(Record set begins)
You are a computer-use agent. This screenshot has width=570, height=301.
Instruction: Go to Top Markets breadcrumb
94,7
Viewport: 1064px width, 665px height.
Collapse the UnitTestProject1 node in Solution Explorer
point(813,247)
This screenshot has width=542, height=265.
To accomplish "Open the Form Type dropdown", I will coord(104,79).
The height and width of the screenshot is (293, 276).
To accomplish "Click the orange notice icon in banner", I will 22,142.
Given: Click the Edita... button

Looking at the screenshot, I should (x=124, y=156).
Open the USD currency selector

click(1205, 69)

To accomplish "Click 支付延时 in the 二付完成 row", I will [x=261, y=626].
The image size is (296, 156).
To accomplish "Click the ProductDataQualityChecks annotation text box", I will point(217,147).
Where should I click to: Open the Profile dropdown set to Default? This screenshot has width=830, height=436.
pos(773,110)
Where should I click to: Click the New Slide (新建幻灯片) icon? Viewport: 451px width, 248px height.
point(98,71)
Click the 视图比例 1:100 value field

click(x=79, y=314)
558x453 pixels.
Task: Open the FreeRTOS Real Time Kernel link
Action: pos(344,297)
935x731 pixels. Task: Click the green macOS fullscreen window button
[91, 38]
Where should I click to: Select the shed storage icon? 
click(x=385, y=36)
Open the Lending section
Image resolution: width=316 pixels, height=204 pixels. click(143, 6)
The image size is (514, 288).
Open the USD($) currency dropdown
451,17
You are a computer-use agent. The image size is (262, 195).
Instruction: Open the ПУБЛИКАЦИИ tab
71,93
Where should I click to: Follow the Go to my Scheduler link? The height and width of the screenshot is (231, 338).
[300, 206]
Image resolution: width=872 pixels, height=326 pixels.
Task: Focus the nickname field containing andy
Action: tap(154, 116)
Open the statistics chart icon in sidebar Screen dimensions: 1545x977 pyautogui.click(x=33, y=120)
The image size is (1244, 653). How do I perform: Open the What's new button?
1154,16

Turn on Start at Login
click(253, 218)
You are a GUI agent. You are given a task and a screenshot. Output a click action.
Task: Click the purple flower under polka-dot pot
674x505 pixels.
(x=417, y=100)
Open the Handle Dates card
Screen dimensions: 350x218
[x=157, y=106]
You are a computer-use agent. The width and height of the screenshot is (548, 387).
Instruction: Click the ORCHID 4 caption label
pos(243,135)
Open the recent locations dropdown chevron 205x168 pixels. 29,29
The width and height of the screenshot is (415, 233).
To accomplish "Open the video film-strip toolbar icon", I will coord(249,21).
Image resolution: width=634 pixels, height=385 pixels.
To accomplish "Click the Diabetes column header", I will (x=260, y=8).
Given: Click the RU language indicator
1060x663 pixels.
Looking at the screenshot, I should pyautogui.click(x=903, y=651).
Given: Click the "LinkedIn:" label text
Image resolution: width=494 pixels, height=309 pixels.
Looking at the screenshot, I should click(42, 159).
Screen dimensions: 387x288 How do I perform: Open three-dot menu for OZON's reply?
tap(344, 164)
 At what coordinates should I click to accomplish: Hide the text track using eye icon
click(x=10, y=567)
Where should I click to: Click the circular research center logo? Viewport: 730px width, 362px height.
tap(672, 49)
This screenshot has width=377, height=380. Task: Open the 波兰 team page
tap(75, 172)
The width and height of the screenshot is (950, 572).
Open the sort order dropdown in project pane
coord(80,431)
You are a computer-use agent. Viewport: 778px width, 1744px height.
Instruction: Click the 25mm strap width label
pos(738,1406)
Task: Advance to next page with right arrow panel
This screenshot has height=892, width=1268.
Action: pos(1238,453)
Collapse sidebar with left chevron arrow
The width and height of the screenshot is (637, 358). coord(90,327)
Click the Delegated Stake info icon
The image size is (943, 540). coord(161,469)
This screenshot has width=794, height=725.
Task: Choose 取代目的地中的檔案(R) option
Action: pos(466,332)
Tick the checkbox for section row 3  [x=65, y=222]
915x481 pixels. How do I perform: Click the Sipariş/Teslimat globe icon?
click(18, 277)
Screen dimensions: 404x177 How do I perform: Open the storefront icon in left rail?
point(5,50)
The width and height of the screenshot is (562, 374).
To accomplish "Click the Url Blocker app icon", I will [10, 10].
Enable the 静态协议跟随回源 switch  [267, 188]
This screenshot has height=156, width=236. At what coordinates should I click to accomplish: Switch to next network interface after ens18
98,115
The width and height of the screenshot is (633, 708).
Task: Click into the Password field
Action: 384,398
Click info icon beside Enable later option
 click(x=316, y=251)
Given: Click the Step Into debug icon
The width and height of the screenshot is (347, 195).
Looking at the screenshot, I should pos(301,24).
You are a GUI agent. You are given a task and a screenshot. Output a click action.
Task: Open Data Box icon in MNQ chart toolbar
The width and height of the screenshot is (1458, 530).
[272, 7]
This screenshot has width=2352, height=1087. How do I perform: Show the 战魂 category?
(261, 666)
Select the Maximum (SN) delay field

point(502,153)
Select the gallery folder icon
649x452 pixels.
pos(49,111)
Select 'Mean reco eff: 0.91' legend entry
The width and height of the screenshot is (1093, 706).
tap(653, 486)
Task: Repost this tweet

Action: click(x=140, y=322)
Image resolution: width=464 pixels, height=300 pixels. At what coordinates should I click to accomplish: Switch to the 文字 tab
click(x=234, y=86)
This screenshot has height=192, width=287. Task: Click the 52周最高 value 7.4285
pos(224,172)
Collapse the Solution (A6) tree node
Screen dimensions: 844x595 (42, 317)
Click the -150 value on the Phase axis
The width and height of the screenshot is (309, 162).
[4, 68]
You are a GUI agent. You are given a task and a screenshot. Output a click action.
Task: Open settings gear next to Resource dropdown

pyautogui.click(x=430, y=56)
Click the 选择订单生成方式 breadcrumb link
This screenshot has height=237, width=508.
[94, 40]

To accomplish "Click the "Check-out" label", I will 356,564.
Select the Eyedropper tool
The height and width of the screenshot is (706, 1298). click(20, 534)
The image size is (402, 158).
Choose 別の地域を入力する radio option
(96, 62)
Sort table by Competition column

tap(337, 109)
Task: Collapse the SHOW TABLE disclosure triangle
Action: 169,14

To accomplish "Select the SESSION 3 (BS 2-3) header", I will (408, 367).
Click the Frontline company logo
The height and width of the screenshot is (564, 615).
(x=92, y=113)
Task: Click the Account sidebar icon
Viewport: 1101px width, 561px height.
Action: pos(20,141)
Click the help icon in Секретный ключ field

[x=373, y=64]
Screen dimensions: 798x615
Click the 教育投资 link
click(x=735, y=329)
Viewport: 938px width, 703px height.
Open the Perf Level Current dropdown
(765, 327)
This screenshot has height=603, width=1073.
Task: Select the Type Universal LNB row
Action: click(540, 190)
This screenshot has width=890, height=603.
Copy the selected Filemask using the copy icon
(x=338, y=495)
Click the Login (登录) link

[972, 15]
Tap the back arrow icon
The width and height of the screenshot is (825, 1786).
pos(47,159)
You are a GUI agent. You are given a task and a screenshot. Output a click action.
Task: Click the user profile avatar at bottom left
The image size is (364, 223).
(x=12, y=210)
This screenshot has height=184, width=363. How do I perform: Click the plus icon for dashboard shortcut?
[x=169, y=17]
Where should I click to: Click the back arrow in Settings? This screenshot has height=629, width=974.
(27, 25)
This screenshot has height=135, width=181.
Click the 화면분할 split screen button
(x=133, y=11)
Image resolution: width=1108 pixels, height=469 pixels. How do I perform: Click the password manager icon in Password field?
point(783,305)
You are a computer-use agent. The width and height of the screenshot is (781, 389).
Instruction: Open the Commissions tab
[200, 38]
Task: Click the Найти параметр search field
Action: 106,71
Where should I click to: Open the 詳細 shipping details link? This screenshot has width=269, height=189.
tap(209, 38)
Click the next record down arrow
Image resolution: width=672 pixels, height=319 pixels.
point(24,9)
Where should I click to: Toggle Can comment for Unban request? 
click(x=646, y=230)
(Record set ends)
Reproduce every line above containing "will".

To accomplish "Open the Form Type dropdown", I will coord(104,79).
To accomplish "Click the orange notice icon in banner", I will 22,142.
To accomplish "Click 支付延时 in the 二付完成 row", I will [x=261, y=626].
To accomplish "Click the ProductDataQualityChecks annotation text box", I will point(217,147).
To accomplish "Open the video film-strip toolbar icon", I will coord(249,21).
To accomplish "Click the Diabetes column header", I will (x=260, y=8).
To accomplish "Click the Url Blocker app icon", I will [10, 10].
To accomplish "Click the "Check-out" label", I will 356,564.
To accomplish "Select the SESSION 3 (BS 2-3) header", I will (408, 367).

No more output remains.